> [Page excerpt]
Hanging Around with Mathematics
BLOG: Heidelberg Laureate Forum
Imagine you are hanging a picture on the wall – like this photo of 2006 ACM A.M. Turing Award laureate Frances Allen. You have two nails already hammered into the wall so they are sticking out an inch. Your picture is in a frame, with a piece of string attached at the top two corners, and you can hang it on the wall by hooking the string over the two nails.
If either of the nails was pulled out of the wall, your picture would remain hanging – since the string passes over both nails, removing one nail would leave the string looped around the remaining nail, and the picture would still hang.
But what if we wanted something different to happen? What if we wanted to be able to hang the picture so that as soon as any single nail is removed, it falls off the wall?
It sounds impossible, but there is a way to arrange the string that achieves this. I will leave the solution until later in the post, to give you time to think about it. It is not as simple as just placing the string over the top of the two nails, but can be done by winding the string around the nails in a particular pattern (and assumes the string can be as long as you need to achieve this).
Why Am I Hanging Pictures?
This might not feel like a particularly mathematical topic: hanging a picture on the wall seems like a simple enough problem that we do not need to involve mathematics. But of course, as always, there is some more advanced maths hiding in there. The idea of passing a string over a nail, or indeed wrapping it around the nail in a more complicated pattern, can be described mathematically.
Consider the clockwise and anticlockwise turns the string makes as you go along its length. For example, the standard put-the-string-across-the-top-of-both-nails approach means going clockwise over the first nail, then clockwise over the second.
We could denote the two nails \(A\) and \(B\), and denote a clockwise turn by writing the letter for that nail – so the standard hang would just be \(A\cdot B\). If we wrapped the string twice clockwise around one nail before going over the other, we could write this as \(A\cdot A\cdot B\).
We can think of an anticlockwise turn as being the inverse of a clockwise turn around the same nail: If we were to perform one after the other, they would cancel out:
It would be conventional to denote the anticlockwise move around nail \(A\) as \(A^{-1}\), and if we performed the hanging operation \(A\cdot A^{-1}\cdot B\), the first two moves would cancel out – in practice, the string would not actually be fastened to the first nail at all, and if a heavy picture was hanging on it, you would just be left with the string hanging over nail \(B\).
These hanging operations behave like algebraic objects in a group structure (for more on groups, see this post I wrote in 2019). In the article, I talk about the property of commutativity, using the example of addition and numbers. Elements which commute are ones which can be combined in any order – for example, we know that with numbers, 2 + 4 = 4 + 2.

> [Raw data]
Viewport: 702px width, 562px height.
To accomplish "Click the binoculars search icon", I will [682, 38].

...

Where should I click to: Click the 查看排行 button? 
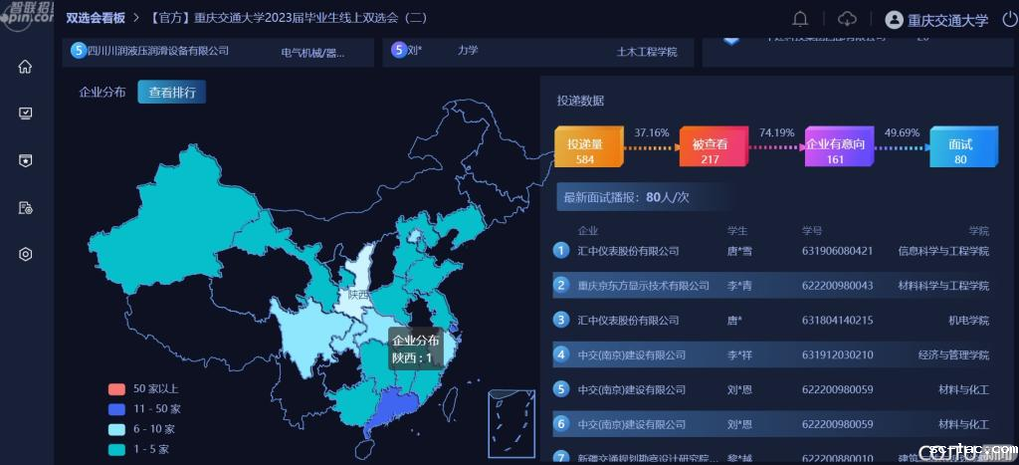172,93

--

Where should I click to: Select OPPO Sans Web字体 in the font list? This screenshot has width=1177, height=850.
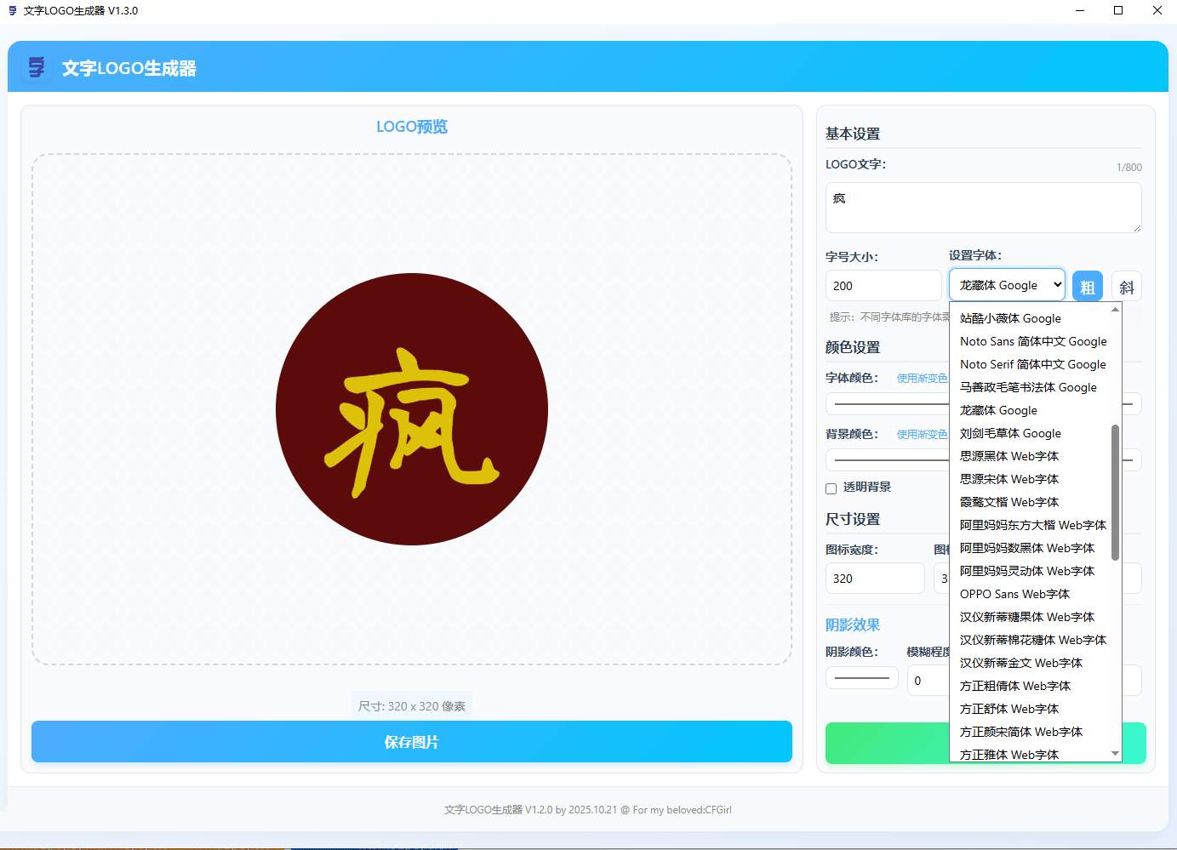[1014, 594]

> [What you are asked to do]
Extend the blog post on picture hanging and mathematics above, starting right after its final sentence.

> [Written response]
But in some groups, the objects must be combined in the specific order given, and changing the order will give a different result – and this applies to our picture hanging setup. For example, the configurations \(A\cdot B\) and \(B\cdot A\) are obviously different:
If we have a configuration that involves using a hanging operation and its inverse, they will only cancel out if they are next to each other in order: \(A \cdot A^{-1} \cdot B\) will cancel out to leave \(B\) as we saw above, but \(A \cdot B \cdot A^{-1}\) will stay hanging in place.
Nailing Down The Problem
In order to tackle our original puzzle, we can consider what happens when a nail is removed from the wall. In the hanging operation notation, this would correspond to any instances of that letter, or its inverse, being deleted from the expression – since the nail is no longer there to hold the string in place.
We can exploit this to find a solution to our problem – finding a combination where if you remove the As, the Bs will cancel out, and vice versa. In the notation given, one solution to this problem would be \(A\cdot B\cdot A^{-1}\cdot B^{-1}\) – going clockwise over both nails, then anticlockwise over the first, then looping round to go anticlockwise over the second.
Here, if one of the nails is removed, the picture will fall off the wall: If we take out \(A\), our expression just becomes \( B \cdot B^{-1}\), and similarly if we take out \(B\) it will just be \( A \cdot A^{-1}\), both of which will cancel out and disappear. This provides a solution to the original problem as stated, but anyone who wonders how this can be extended to more nails need only look to mathematics – of course there is a pattern here.
The object \( A \cdot B \cdot A^{-1} \cdot B^{-1}\), consisting of a pair of group elements, followed by their inverses, is known as a commutator. It is so-called because in a situation where the elements A and B commute (they can swap places without changing the value of the result) the commutator will cancel out to be zero – so it can be used as a measure of whether two things have this property.
Commutators can be denoted \([A,B] = A \cdot B \cdot A^{-1} \cdot B^{-1}\), and any object from a group can be given as an input to our commutator brackets \([\ ,\ ]\) – including sequences of hanging operations. In particular, I could put in another commutator: We write \([[A,B],C] = [A \cdot B \cdot A^{-1} \cdot B^{-1}, C]\) for the commutator of the commutator \([A,B]\) with a third nail \(C\), which would be written in full as:
\[ A \cdot B \cdot A^{-1} \cdot B^{-1} \cdot C \cdot B \cdot A \cdot B^{-1} \cdot A^{-1} \cdot C^{-1}\]
Here, we alternate between the commutator \([A,B]\) and nail \(C\), and the second two instances are inverses. The inverse of \(A \cdot B \cdot A^{-1} \cdot B^{-1} \) is \(B \cdot A \cdot B^{-1} \cdot A^{-1} \). Here, the order of the elements is reversed, then they are flipped from normal to inverse or vice versa – resulting in something which, were it to be written directly next to its inverse, would cancel out one term at a time.
The three-element commutator given above would be the solution to a three-nail problem – if any one of the nails is removed, we are left with elements next to their inverses that would cancel out and leave the picture on the floor.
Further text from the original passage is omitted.